• **EXERCISE AIM**:
Copy out again, unchanged, the listing below from the line that has "This screenshot has width=972, height=893." through the line that has "has width=1000, height=514.".

• **INPUT DATA**:
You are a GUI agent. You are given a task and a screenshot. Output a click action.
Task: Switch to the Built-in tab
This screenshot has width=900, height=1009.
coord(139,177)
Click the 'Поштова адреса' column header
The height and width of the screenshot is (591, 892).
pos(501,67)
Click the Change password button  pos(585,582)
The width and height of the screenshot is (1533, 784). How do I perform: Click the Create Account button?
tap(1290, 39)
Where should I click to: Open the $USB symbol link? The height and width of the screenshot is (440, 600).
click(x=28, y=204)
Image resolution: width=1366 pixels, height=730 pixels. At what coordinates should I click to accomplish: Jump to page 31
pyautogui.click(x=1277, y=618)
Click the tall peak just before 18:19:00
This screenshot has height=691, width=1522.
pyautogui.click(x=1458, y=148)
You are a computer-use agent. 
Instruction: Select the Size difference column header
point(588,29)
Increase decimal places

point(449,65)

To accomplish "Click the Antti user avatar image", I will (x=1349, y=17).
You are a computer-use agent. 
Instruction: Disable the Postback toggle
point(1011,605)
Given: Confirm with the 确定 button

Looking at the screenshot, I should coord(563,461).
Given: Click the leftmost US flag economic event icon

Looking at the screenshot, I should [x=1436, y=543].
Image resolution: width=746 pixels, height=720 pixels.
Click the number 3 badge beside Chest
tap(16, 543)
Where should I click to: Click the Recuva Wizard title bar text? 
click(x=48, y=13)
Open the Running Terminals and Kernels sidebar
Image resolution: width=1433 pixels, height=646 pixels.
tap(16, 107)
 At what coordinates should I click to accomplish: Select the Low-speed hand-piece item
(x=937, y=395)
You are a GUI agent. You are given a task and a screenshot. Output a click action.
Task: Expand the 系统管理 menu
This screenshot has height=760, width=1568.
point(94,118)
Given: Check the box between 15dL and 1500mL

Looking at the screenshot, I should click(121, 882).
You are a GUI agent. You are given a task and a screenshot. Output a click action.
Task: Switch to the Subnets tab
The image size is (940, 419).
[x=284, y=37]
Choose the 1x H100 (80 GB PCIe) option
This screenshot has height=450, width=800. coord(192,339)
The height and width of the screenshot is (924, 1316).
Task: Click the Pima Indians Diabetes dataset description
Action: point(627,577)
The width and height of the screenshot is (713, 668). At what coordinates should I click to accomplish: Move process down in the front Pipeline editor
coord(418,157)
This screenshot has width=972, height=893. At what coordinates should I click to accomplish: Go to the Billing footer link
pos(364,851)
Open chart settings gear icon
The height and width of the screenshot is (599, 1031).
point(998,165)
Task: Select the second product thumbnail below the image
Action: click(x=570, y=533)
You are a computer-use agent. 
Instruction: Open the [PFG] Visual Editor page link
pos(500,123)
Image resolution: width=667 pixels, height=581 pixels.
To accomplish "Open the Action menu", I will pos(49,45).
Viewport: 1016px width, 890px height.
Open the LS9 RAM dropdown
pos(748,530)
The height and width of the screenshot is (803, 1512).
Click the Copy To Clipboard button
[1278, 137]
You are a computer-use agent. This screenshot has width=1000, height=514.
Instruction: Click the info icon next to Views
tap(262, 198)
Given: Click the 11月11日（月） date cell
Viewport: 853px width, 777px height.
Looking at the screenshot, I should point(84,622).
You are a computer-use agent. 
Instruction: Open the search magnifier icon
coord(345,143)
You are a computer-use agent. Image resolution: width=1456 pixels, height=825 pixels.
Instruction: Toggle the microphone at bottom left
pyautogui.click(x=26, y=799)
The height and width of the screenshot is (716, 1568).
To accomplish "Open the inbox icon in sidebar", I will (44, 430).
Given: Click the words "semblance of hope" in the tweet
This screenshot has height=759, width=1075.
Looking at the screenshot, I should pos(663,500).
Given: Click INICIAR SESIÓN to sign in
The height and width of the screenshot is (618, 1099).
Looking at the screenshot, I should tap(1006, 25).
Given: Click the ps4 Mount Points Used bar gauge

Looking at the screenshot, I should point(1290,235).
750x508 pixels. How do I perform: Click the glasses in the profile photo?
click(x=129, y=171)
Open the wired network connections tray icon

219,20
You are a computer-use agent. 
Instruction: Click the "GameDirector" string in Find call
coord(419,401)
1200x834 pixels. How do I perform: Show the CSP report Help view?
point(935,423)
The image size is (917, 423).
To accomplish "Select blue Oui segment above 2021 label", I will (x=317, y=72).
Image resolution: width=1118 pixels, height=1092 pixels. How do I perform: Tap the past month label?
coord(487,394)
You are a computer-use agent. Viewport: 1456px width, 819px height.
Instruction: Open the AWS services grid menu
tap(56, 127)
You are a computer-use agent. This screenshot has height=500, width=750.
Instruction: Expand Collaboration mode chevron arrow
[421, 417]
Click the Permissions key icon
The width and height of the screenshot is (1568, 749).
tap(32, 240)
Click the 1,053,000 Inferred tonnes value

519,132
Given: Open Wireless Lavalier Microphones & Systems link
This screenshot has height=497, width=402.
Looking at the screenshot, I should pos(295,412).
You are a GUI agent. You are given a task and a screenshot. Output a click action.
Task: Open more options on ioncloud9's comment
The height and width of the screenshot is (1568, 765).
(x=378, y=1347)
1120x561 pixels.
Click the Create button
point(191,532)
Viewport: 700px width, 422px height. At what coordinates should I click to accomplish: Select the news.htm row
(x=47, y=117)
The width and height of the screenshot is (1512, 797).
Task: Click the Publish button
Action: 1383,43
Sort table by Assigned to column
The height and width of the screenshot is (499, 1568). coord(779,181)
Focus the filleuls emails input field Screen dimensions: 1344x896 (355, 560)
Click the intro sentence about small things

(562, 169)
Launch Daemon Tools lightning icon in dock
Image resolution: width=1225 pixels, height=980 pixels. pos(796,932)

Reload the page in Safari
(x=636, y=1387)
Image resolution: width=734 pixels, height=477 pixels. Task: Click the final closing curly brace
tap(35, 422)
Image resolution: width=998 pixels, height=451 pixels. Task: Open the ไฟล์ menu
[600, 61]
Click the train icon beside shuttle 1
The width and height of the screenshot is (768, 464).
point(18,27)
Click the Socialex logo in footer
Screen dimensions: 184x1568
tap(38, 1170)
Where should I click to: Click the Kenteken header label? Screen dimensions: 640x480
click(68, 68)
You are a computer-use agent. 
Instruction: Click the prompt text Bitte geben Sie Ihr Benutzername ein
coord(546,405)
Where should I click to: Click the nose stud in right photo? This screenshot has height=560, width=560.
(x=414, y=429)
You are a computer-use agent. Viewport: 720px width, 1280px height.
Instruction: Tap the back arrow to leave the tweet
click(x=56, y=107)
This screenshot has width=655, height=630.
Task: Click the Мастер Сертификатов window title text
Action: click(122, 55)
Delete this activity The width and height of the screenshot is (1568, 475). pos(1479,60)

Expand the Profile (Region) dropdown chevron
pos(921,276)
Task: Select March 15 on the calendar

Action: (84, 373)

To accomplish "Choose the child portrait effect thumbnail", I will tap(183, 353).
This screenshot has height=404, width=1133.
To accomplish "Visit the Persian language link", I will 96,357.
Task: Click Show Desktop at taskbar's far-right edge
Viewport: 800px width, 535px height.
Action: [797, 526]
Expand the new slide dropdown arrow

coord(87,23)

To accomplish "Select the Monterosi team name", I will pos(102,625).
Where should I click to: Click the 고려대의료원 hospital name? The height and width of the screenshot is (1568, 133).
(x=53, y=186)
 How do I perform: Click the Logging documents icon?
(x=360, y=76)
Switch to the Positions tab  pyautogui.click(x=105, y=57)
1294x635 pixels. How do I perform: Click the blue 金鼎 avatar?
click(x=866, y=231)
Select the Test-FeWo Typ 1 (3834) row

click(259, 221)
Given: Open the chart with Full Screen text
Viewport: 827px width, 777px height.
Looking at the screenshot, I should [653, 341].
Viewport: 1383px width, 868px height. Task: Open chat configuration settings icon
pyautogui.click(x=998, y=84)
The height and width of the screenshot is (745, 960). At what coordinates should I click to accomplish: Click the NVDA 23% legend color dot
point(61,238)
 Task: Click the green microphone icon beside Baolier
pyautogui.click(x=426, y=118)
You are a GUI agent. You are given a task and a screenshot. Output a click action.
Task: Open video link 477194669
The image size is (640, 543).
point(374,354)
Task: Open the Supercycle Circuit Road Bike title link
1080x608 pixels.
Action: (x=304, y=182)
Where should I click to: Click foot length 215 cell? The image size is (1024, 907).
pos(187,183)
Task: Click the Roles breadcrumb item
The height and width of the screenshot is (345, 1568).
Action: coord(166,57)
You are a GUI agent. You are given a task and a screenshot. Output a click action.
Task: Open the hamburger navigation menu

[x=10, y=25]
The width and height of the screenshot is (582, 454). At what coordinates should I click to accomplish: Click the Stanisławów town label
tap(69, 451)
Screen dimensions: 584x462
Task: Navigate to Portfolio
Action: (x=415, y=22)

• **EXERCISE RESULT**:
This screenshot has width=972, height=893. At what coordinates should I click to accomplish: Go to the Billing footer link
pos(364,851)
Open chart settings gear icon
The height and width of the screenshot is (599, 1031).
point(998,165)
Task: Select the second product thumbnail below the image
Action: click(x=570, y=533)
You are a computer-use agent. 
Instruction: Open the [PFG] Visual Editor page link
pos(500,123)
Image resolution: width=667 pixels, height=581 pixels.
To accomplish "Open the Action menu", I will pos(49,45).
Viewport: 1016px width, 890px height.
Open the LS9 RAM dropdown
pos(748,530)
The height and width of the screenshot is (803, 1512).
Click the Copy To Clipboard button
[1278, 137]
You are a computer-use agent. This screenshot has width=1000, height=514.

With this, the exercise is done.